── Source passage
The buzz around insect protein: Protix inaugurates €45 million facility in the Netherlands
The plant is reportedly the largest processing facility for insects globally and will serve the animal nutrition sector
21 Jun 2019 --- Protix opened a 14,000 square meter processing plant in Bergen op Zoom, the Netherlands, last week. The new facility, which is supported by food, feed and advanced material processing company Bühler, is the largest processing plant for insects globally and followed a €45 million investment. The facility is able to produce protein for the animal nutrition sector, translating into feed for more than 5 million salmons, as well as for hens laying 250 million eggs. Organic byproducts from local distilleries, food producers and vegetable collectors are used to feed the black soldier flies.
────
§ Description of the task:
Carry on the article about the Protix insect-processing plant, starting after its final sentence. The material that follows was taken from a separate source and is unrelated to the article.
── Record extracts
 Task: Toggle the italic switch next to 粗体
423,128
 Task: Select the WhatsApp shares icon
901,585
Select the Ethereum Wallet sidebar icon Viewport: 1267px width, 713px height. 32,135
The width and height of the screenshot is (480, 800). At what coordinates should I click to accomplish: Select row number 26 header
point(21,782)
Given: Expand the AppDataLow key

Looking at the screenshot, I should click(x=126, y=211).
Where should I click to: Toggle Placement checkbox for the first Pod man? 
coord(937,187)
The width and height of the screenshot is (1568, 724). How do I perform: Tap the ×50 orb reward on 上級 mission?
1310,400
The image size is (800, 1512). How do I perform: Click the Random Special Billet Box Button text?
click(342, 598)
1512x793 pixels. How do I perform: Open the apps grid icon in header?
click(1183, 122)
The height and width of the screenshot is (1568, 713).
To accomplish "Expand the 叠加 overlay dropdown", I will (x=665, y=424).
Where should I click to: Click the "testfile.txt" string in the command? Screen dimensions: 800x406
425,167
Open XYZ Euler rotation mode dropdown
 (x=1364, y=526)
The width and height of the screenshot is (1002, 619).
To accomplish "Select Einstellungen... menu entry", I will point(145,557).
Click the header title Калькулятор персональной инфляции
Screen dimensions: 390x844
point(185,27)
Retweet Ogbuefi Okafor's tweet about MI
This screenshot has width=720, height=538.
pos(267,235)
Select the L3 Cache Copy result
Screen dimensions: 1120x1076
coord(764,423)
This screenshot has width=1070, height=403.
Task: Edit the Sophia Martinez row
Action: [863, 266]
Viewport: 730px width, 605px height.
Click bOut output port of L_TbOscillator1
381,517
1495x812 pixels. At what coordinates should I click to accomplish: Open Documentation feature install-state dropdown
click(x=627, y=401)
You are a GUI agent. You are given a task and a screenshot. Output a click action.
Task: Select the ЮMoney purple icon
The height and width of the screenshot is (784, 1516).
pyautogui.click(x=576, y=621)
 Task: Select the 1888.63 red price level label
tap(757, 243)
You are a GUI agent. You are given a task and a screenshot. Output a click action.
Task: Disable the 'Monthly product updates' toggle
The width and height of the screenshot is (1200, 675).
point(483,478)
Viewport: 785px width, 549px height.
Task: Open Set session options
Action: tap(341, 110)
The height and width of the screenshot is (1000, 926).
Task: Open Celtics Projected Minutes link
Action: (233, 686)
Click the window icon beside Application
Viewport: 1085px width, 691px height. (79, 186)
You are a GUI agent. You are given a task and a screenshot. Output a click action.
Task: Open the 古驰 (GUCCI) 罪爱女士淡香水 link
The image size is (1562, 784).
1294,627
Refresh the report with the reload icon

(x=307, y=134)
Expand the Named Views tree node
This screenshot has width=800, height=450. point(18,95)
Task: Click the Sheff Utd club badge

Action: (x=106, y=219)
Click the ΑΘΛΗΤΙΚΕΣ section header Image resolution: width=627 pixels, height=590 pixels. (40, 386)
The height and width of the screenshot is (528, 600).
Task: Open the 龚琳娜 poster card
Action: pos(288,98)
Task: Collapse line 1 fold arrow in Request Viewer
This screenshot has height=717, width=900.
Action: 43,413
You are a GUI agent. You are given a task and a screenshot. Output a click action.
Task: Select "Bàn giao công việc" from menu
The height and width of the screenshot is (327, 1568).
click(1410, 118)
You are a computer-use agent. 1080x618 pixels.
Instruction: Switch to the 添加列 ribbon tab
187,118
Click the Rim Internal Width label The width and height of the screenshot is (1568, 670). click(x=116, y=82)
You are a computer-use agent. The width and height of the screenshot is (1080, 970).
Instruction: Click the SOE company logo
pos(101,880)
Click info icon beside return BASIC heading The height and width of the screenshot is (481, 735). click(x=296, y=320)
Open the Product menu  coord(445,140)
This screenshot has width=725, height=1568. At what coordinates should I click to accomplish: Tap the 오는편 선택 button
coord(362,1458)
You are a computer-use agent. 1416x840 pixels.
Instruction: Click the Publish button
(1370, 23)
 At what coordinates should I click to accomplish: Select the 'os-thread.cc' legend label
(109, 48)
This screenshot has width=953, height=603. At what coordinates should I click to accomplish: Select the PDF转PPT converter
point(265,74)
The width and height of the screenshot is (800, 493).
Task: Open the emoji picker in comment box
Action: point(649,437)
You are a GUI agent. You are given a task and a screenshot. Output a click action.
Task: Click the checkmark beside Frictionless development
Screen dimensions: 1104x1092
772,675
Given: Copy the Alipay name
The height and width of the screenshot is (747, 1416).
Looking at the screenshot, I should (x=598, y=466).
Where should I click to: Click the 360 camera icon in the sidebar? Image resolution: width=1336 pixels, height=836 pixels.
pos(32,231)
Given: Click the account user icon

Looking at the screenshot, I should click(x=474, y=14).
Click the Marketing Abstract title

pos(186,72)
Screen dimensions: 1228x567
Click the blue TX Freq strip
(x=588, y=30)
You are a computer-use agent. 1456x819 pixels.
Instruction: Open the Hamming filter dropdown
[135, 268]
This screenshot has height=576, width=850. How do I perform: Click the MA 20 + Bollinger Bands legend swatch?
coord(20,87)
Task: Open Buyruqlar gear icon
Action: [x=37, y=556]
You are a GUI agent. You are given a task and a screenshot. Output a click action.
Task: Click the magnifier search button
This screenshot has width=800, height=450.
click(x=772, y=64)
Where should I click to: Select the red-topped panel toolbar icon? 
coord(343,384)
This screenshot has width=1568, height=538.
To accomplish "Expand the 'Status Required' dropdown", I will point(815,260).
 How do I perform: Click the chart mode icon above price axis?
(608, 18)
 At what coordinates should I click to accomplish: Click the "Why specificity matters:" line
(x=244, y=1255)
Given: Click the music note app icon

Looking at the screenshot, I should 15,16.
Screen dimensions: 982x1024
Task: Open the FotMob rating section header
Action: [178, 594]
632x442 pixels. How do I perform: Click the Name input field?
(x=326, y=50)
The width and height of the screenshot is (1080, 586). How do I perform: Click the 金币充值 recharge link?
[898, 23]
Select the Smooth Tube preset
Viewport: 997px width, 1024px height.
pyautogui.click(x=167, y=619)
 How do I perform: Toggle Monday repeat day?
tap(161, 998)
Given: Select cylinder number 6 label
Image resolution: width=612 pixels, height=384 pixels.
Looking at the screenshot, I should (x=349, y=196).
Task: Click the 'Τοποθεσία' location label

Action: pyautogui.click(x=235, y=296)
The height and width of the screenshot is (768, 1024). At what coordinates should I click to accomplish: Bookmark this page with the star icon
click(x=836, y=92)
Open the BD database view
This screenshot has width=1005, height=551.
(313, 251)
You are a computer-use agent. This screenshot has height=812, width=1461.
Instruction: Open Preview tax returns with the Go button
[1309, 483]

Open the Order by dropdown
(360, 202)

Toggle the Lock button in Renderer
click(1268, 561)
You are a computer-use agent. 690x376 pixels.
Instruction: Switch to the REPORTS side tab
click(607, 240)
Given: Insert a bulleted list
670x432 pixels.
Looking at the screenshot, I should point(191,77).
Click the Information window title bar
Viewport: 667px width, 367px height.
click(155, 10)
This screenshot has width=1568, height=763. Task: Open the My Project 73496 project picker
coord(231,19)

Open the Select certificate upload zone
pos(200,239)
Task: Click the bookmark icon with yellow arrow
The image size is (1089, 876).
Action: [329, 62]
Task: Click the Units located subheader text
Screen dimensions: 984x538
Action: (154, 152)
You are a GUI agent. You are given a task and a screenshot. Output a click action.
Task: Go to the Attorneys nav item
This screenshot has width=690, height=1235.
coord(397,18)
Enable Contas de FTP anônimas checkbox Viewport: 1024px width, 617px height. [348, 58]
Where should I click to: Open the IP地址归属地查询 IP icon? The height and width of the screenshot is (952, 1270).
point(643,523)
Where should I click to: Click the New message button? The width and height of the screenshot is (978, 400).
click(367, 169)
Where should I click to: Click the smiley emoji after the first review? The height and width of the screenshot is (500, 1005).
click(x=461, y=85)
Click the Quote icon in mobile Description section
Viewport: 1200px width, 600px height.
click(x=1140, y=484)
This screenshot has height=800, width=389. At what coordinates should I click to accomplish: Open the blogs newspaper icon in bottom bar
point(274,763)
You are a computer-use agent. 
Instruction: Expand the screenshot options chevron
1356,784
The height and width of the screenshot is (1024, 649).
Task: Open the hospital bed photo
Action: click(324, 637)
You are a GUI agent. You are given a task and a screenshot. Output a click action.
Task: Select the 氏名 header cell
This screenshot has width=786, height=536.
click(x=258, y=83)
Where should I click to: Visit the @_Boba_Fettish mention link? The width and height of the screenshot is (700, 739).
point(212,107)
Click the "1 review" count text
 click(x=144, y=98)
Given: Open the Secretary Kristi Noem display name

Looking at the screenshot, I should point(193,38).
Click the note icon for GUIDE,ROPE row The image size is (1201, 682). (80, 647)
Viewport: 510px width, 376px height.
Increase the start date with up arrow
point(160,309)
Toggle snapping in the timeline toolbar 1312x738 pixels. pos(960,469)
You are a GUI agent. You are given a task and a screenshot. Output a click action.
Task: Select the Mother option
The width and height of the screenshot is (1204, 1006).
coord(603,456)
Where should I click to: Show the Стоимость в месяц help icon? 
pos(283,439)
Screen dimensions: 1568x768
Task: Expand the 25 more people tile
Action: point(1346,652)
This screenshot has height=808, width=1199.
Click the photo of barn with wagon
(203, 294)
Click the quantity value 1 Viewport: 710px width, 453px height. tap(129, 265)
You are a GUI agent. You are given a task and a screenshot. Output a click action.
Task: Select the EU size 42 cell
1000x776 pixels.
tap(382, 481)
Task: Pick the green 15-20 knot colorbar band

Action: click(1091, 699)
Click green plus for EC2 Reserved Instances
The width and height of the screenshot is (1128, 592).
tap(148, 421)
────
§ Task answer:
The insect protein industry is growing, reportedly gaining US$300 million worth of investments last year, the company notes. “Protix is the most advanced insect company and has now demonstrated that insect protein is a serious alternative source of proteins for many applications,” describes Ian Roberts, CTO of Bühler Group. “With this new plant, we have proof that insect protein can be produced on an industrial scale. Now we must scale this solution globally to realize a more sustainable protein supply chain.”
“Protix has now fully transitioned into a commercially operating company with the new facility as proof of our progress,” says Kees Aarts, Founder and CEO of Protix. “We are leading the way here, technically, operationally, and commercially. The new fully automated processing solution provides a major quality increase with consistency improvements. This opening of the new facility, therefore, marks a major transition, not only for our company, but also for the entire sector and the markets we are producing for.”
The opening ceremony was attended by His Majesty the King of the Netherlands, Willem-Alexander, who was given a tour of each aspect of the cultivation process, from the egg to the final product. Farming occurs in a controlled environment, with high levels of automation. Sensor and data systems, robots, and climate controls are used to rear the larvae, which are used to produce protein meal and lipids for use in the animal nutrition sector to feed pigs, chicken, fish, as well as domestic animals.
Flying the flag for sustainability?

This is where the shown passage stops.